There's a battle brewing for prime real estate on your computer and in your thinking. That battle is brewing between the traditionalists who are task driven and start their work with a calendar and email and those whose starting point is Twitter and Facebook.
The battle is for control of your focus and attention. Anyone who works in a corporate environment can tell you where this battle is being won right now. We corporate drones all live in our email and calendaring systems, and are virtually shut out of many social networking systems outside the firewall. This means, at least right now, that Outlook and Lotus Notes reigns supreme in the corporate workplace. But it doesn't mean that many corporate drones aren't also tweeting and posting from work on their mobile devices and in every other way they can get access to the web.
Meanwhile, many social media users are relationship driven rather than task driven, or use their relationships to find information, do tasks or solve problems. They aren't quite so driven by the calendar, and email seems like an interesting anachronism to people who grew up with IM, texting and chat. Most of these users are in smaller firms or they are individuals working from home, where they can dictate which systems they will use.
Facebook is awake to this brewing battle in a way that, surprisingly, Google doesn't appear to be and, no surprise, Microsoft and Lotus aren't. Why do you think Facebook wants to provide email capability? Next they'll introduce calendaring and scheduling, and you'll never need to leave Facebook again, regardless of the activities you plan to pursue.
Google, for all the lightweight and cloud-based apps they have available, including a nice email system, still hasn't worked out the social media capability, so while many firms are porting to Google Mail and other Google Apps, they don't have much foothold on the social media aspects. Surprising that Google hasn't done a better job anticipating the unification of information, scheduling and social interaction.

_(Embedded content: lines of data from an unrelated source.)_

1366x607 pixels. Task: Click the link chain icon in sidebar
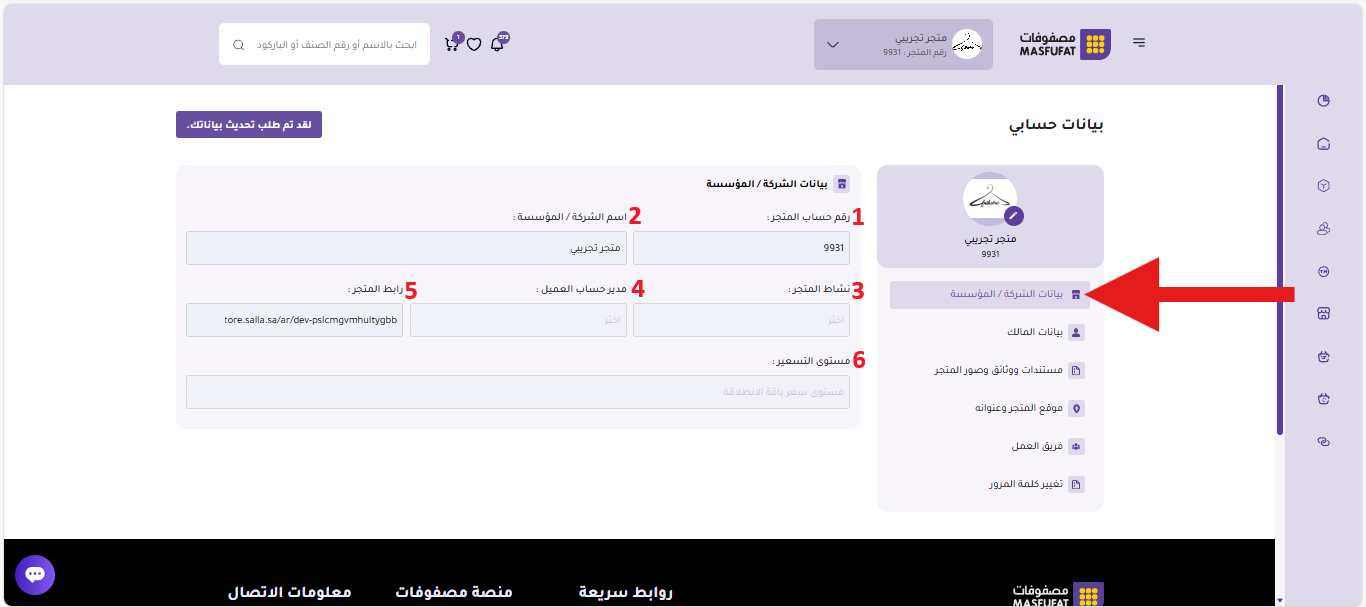(x=1323, y=441)
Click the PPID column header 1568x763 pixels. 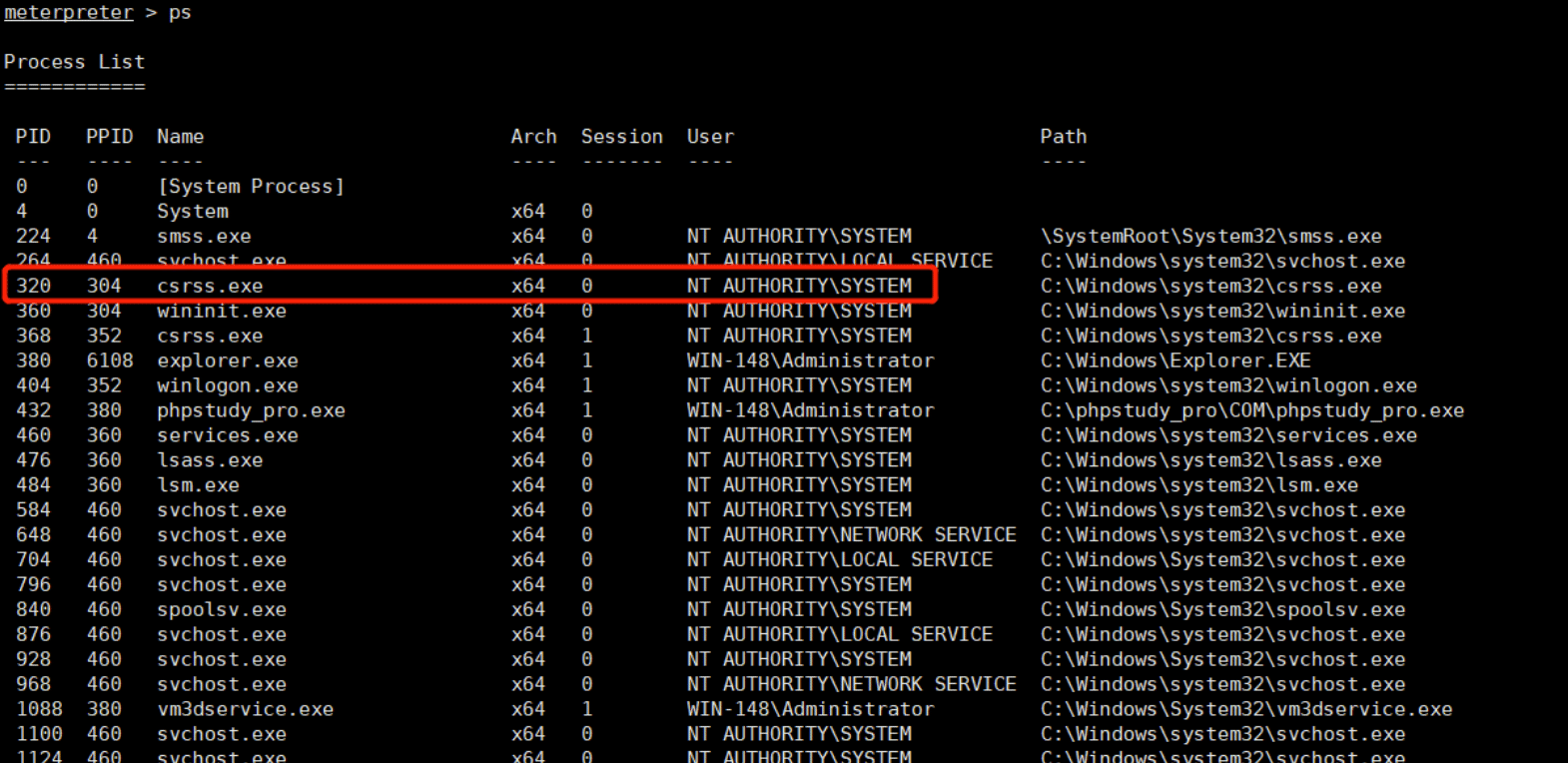(109, 137)
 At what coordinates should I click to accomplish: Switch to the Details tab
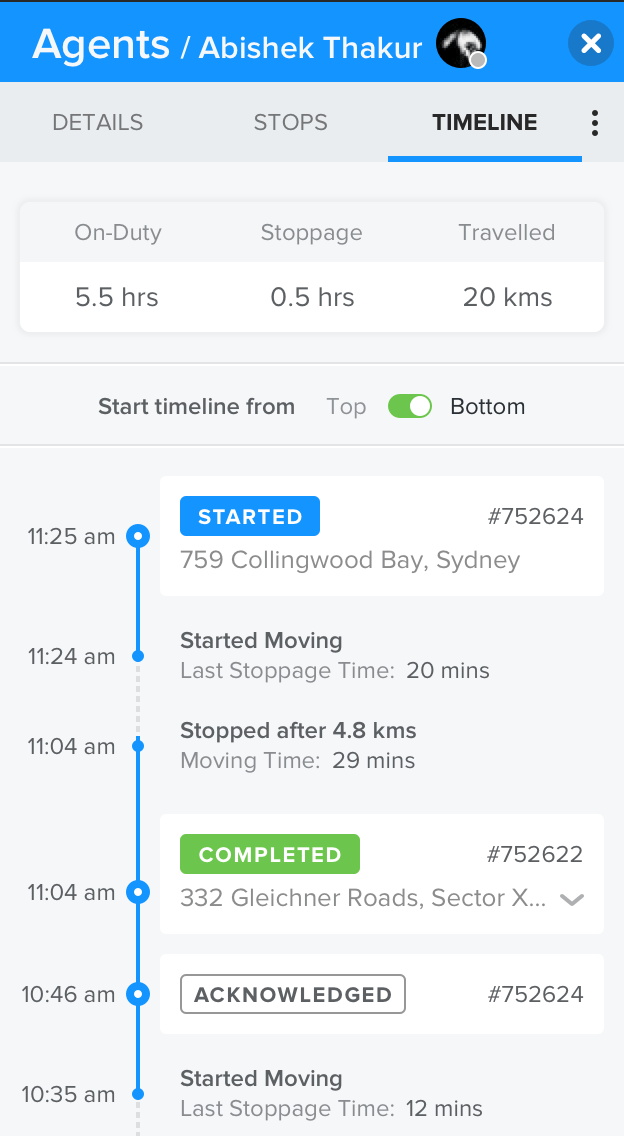click(x=98, y=123)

Finally, Microsoft and Lotus (Outlook and Notes respectively) think they are in a safe seat, taking their time to innovate. They have good email and calendaring systems and are the products of choice in the enterprise. They believe that they have lock-in and that their corporate customers will continue to restrict access to social media tools for the average worker drone. What they don't know is that the average worker drone is already finding ways to work around the corporate IT stack, and those drones are using Google Mail, Twitter and Facebook applications from work, and are stymied by the IT reluctance to open up to more social media tools. We corporate drones are stuck with Outlook or Notes and little or no social media tools, and increasingly we see innovation in other applications like Facebook, Google and so forth, and we want that on our work desktops as well as our mobile devices and our home machines. Microsoft and IBM are slow to recognize this conflict and are more than happy to place the blame for social media access on the IT staff, rather than trying to build more social media capability in their applications and reduce the risk of corporate usage of social media.
What will be interesting is what happens when enough Gen X and Millenials and today's teens enter the workforce having had exposure to all of the social media and mobile technology, and are restricted by corporate policies and cumbersome enterprise software. Will they rebel against the restrictions? Will they work around corporate policies by creating local "hot spots" to escape the corporate internet restrictions? Will they rely on cloud based applications when they start their own firms?
Facebook isn't just creating email and other "enterprise" and task based capabilities in its applications - it is proving that there is a impending integration of the two capabilities (relationship based and task based work) that will create a new expectation for systems at work and at home. They are also training a large segment of the population who aren't at work today to expect and demand those capabilities in the future - at home, at work, on mobile devices, anywhere.